START Recorded information

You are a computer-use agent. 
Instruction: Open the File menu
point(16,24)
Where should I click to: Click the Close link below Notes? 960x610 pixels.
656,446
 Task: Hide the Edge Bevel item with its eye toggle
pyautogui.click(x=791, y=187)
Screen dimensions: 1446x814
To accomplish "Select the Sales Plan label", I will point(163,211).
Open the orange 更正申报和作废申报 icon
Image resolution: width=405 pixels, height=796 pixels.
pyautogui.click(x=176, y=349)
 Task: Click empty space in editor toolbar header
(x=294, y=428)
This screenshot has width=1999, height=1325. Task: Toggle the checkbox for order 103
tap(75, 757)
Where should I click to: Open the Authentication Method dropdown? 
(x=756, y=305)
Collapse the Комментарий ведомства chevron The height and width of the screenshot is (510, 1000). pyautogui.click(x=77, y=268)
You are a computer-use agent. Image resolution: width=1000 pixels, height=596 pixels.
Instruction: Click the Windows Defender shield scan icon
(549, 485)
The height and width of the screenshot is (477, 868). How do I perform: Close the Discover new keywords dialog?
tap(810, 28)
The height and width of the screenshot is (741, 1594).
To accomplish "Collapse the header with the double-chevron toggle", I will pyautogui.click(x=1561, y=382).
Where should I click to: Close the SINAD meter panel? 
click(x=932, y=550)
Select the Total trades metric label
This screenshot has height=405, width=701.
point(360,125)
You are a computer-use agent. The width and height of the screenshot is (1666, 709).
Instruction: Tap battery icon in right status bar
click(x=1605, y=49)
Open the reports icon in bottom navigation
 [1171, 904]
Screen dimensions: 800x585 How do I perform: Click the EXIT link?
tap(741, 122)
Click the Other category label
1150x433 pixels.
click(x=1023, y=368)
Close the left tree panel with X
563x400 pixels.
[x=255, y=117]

END Recorded information

Search the entries for the word "computer" and gather every line where it appears.

You are a computer-use agent. 
You are a computer-use agent. Image resolution: width=1000 pixels, height=596 pixels.
You are a computer-use agent. The width and height of the screenshot is (1666, 709).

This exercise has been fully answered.